Israel’s crisis is playing out live on our smartphones; we must not turn away
In times of crisis – especially the war unfolding in Israel – it is easy to denigrate social media as a conduit for horrific scenes, but it is our responsibility to face the reality, writes Eliot Wilson
The girl with the brown hair is 10 years old. She sits on her mother’s lap and seems calm as she tells the story, her voice conversational, the gutturals of her Hebrew characteristic. Behind her, the mother’s face is drawn and anxious, shock still visible.
“They shot my Dad, I couldn’t see what happened to Stav. It happened in front of my eyes. Dad managed to get one of the terrorists, but they still killed him and his partner.”
Daria is telling a reporter about the moment on Sunday morning, a week ago, when Hamas terrorists stormed Kibbutz Re’im and murdered her father, Dvir Karp, and his partner Stav. Daria’s mother, Reut, had received WhatsApp messages from Dvir about hearing gunfire in the kibbutz. Then, at 8.24 am, she received another message from the same phone: “Mom It’s Daria, Dad has been murdered.” A minute later: “Stav too.” Then, simply, “Help”.
The interview with Daria Karp was posted on X (formerly Twitter) by the government of Israel, and it joins a whole ocean of content, some violent, graphically so, most of it beyond distressing. This has raised questions about how much, if anything, should be seen and allowed to be posted, and what level of moderation or censorship should be exercised.
What began on Saturday 7 October was a pogrom. But it was a pogrom played out in front of smartphones and social media accounts, and now we are in a situation we have never faced in this way. This was not an individual shooting, a crime perpetrated by a lone criminal, nor was it a single, terrible catastrophe leading to widespread loss of life. This was a sustained massacre, carried out face-to-face by armed men from the Palestinian terrorist group Hamas, seeking out victims to kill, seeking them out because they were Jews.
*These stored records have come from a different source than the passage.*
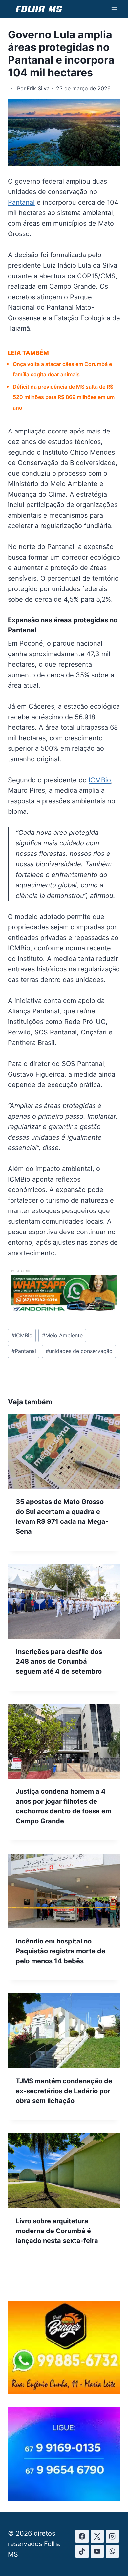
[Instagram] (112, 2536)
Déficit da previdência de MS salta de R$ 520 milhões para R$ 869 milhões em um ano (64, 397)
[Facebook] (82, 2536)
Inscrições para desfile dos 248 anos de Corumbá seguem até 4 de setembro (59, 1661)
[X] (97, 2536)
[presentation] (64, 1451)
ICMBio (100, 780)
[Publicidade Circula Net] (64, 2498)
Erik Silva (38, 88)
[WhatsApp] (112, 2551)
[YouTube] (97, 2551)
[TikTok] (82, 2551)
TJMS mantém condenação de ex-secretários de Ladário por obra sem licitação (64, 2091)
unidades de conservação (79, 1351)
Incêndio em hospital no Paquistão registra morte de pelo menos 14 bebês (60, 1951)
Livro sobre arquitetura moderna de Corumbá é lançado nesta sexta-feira (57, 2231)
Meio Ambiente (62, 1335)
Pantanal (21, 202)
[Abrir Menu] (114, 9)
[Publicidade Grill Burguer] (64, 2392)
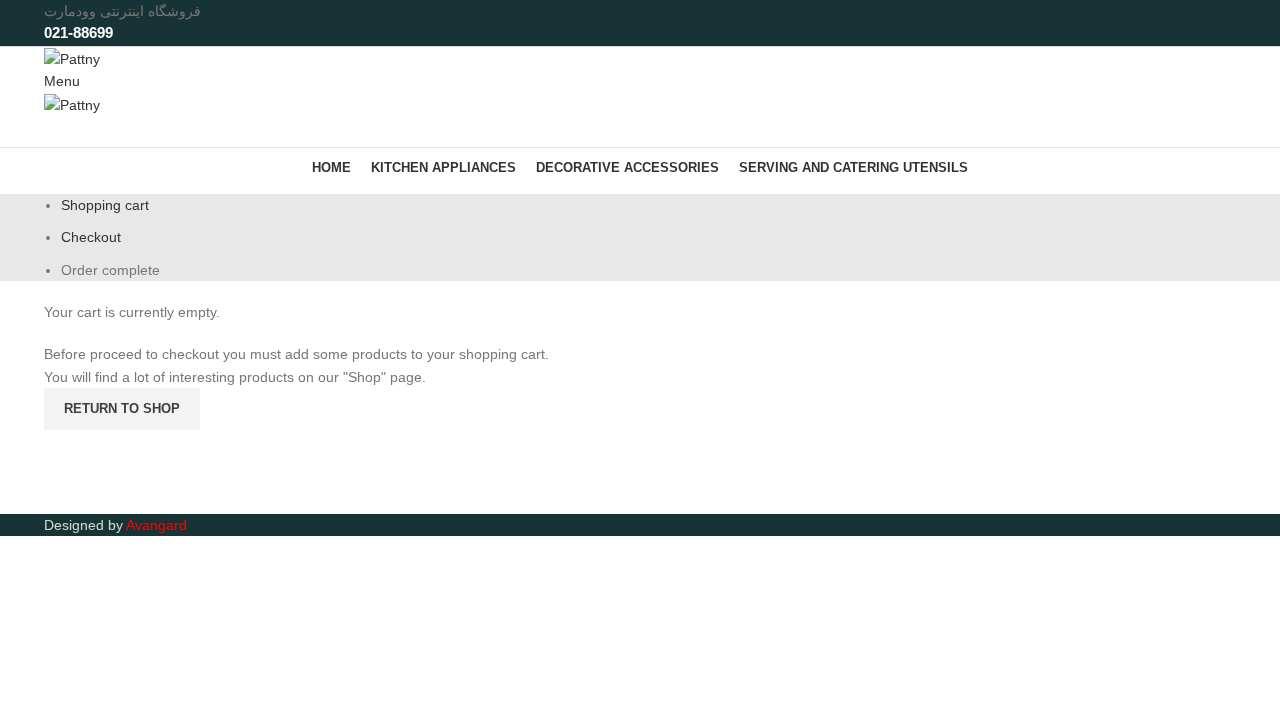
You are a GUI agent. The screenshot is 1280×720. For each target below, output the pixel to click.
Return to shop (122, 408)
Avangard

The format, unfortunately, is almost as old as the Jewish people themselves. It has happened across the world and down the ages. But there was something chillingly immediate about the footage of last weekend’s barbarity. Some brave souls, taking their chances against Godwin’s Law, drew an eerily accurate comparison: the roaming bands of young Palestinian men, bloodlust burning in them, exultant, manic, pitiless, were like the Einsatzgruppen, the squads of SS paramilitaries which sought and murdered Jews and others in eastern Europe during the Second World War. Their most infamous atrocity was the slaughter of nearly 34,000 Jews at Babi Yar near Kyiv in September 1941.
Hamas’s activities have been Babi Yar with a camera phone. Tackling these millions of images is a fiendish task. A law professor from Stanford, Evelyn Douek, said “There are no good options for a platform trying to do responsible content moderation in the middle of an escalating conflict and humanitarian atrocities”. She is probably right, but I want to propose a general principle that may divide people.
If the images are genuine, let them stay up.
Parents can keep their children away from social media, and those who choose to look away have that option. But as a culture, as a society, we cannot hide these images because they upset us. They do, and they should, because they are the closest most of us will get to seeing what happened.
In this country, Ofcom, the media regulator, has been working at fever pitch. There is increasing anger at the BBC’s long-running practise of rejecting the word “terrorist”, which it argues is biased when referring to a group like Hamas. But Hamas is committed by its very foundational document to the destruction of the state of Israel, and it is a proscribed terrorist organisation in UK law. As a force which swept in to kill—as things currently stand—at least 1,200 people last weekend, by gun and knife and bomb, “terrorism” seems a mild epithet to use. It could hardly be deemed prejudicial.
I have always felt uncomfortable about turning my face away from some element of reality because it is violent or upsetting. In general I think it does us some moral good to stare the worst that humanity is capable of right back in the face, and flush out any misconceptions or self-deceptions about life. In the case of the Hamas massacres, however, it becomes not just beneficial but essential for us to be grown-up and understand that this brutality is real, and is part of the context of what happened last weekend.
Everyone has the ultimate censorship of the off switch. But I urge people not to use it. We cannot fool ourselves, and we must absorb the horrific nature of the deadliest outbreak of anti-Semitic violence since the end of the Second World War. It may be a brief gathering of thoughts, and the images we see may haunt us. But if Daria, at 10, can tell her story plainly and calmly, how little, but necessary, a sacrifice is it for us to watch and listen?